* TEXT UNDER STUDY:
Content starts

The Huffington Post reports that 88 percent of the victims included in the study incurred charges on the day they visited the hospital, and 27 percent were forced to pay more than a quarter of the cost. To add insult to injury, about 63 percent of the patients received additional charges related to their hospital visit up to a month after the incident.

"This financial burden adds to the emotional burden of sexual assault, " Tennessee told Reuters. "This is an area that society has missed, and we have a moral right to help victims."

Tennessee and her colleagues acknowledged the limitations of the study due to the homogeneous group results were being drawn from. The data for the study doesn't include men or LGBTQ victims of sexual assault, doesn't account for publicly insured victims, or women who may face greater risk of assault due to societal and environmental factors.

"Follow up studies must look at the prevalence in these groups … We want victims to know they're not alone in this journey and recovery process, and that includes studying and informing all groups about their access to funding resources."

Content ends

* RECORDED DATA:
Content starts

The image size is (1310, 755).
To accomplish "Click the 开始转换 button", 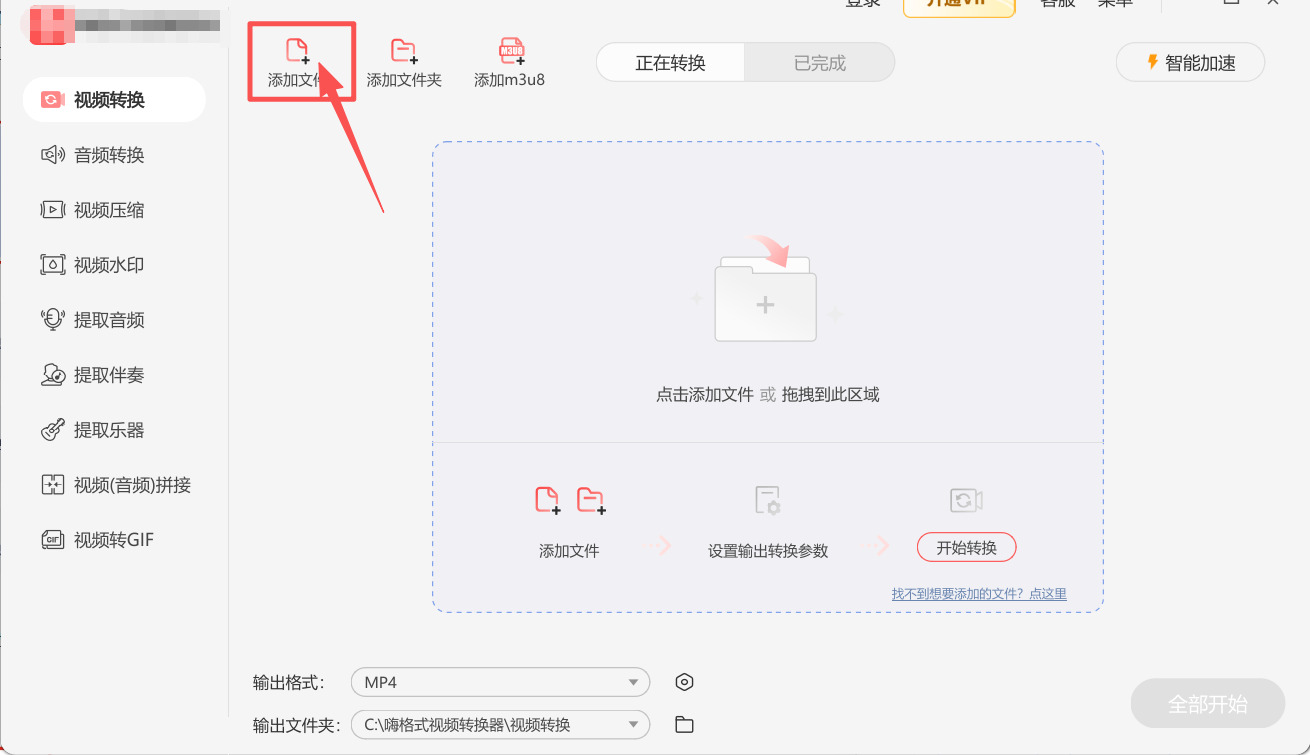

Content ends

* INSTRUCTIONS FOR THE TASK: Can you update the sexual assault costs text between "Tennessee and her" and "and environmental factors.", inclusive, replacing "limitations" with "constraints"?

* OUTPUT OF THE EXERCISE:
Tennessee and her colleagues acknowledged the constraints of the study due to the homogeneous group results were being drawn from. The data for the study doesn't include men or LGBTQ victims of sexual assault, doesn't account for publicly insured victims, or women who may face greater risk of assault due to societal and environmental factors.